By Freeman Ngulu.
20 December 2016 – Waste Water Engineering Research Group at the Universität of Darmstadt is researching ways on how to increase the capacity of Outapi’s 4-step pond system to treat waste water.
The Technical University of Darmstadt, under the joint project EpoNa, since September, has been upgrading waste-water ponds to generate irrigation water, while also researching waste-water stabilisation pond systems for deployment elsewhere in Africa.
In parallel with upgrading the ponds, the Hochschule Geisenheim University will also carry out tests to find the most suitable low-cost irrigation technique, as well as testing different crops and cultivation methods for suitability.
According to Jochen Sinn, the project engineer, if the concept proves effective, the entire plant can be converted, and the town as operator will be able to start extensive, all year round irrigation of fodder crops with waste-water sooner rather than later.

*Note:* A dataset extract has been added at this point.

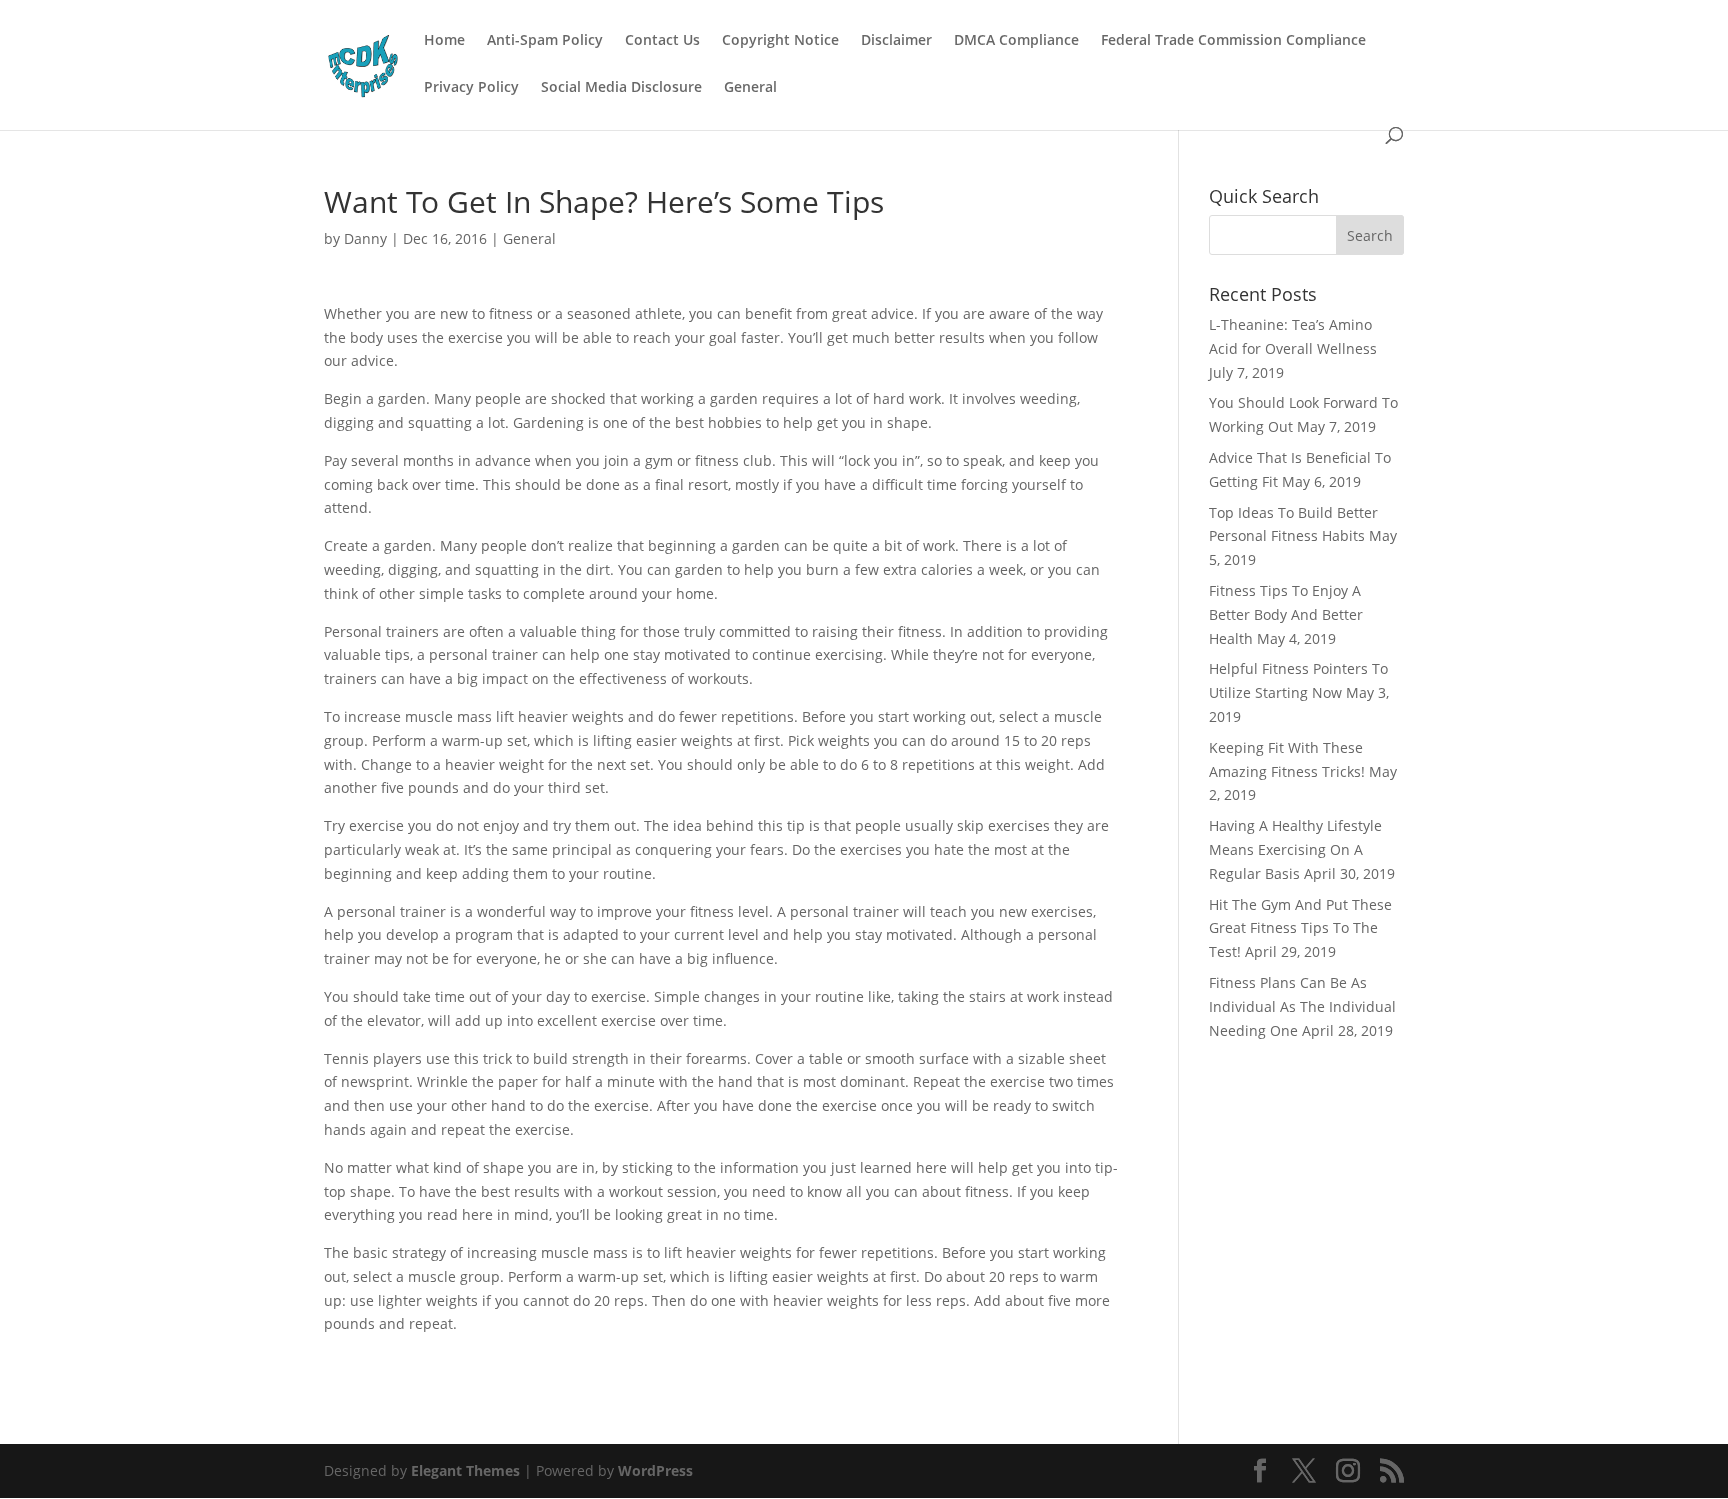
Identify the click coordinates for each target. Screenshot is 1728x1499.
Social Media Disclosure (621, 88)
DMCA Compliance (1016, 41)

“There has been only little exploration of the concept of reuse, i.e. recycling water, especially in arid countries. But this is an approach with enormous potential, especially with regard to climate change. Water is a resource that is far too valuable to simply flush away,” Sinn said.
Sinn estimates that more than 5,000 inhabitants in the constantly growing town are already using the sewerage system. The produced waste-water passes through a succession of four ponds. The suspended solids sink to the bottom, where they are broken down by micro-organisms, and the sun’s ultraviolet light disinfects the water.
“The increasing town population is straining the sewerage system. When the ponds were constructed twelve years ago, Outapi had around 4,000 inhabitants, with only a small proportion having access to sewerage services. Increasing the carrying capacity of the ponds allows for the water to be reused for animal fodder production, a first for the Cuvelai-Etosha basin,” he said.
Sinn said that the system is so heavily overburdened and now silted up, that the original constructed evaporation pond keep overflowing.
“At the same time, the community is facing a problem of fodder shortage towards the end of the dry season lasting around nine months. The lack of water means that they can no longer cultivate enough fodder crops, so if the rain does not come, they have to slaughter livestock as a matter of necessity. The Town Council made use of its contact from the earlier Cuve-Waters waste-water project and approached the Institute IWAR to solve both problems,” he added.
Meanwhile, project manager, Prof. Dr. Susanne Lackner, head of the Waste-water Engineering Research Group at the TU’s Institute IWAR, said that the solution is finding a simple way to upgrade the existing ponds so that the waste-water can be used to irrigate fodder crops.
According to Prof. Lackner, different pre-treatment variants are investigated; firstly using an anaerobic biological process and then a mechanical micro-strainer.
Furthermore, she said guiding walls in the pond will ensure better flow control and an effluent filter will improve the water quality with regard to solids, algae and hygiene.
“These basically known methods are being combined for the first time and adapted for use under the constraints that exist in Africa. One of the two ‘treatment lines’ will initially be left in its present state, to act as a comparison for gauging the effect of the modifications,” Dr. Lackner added.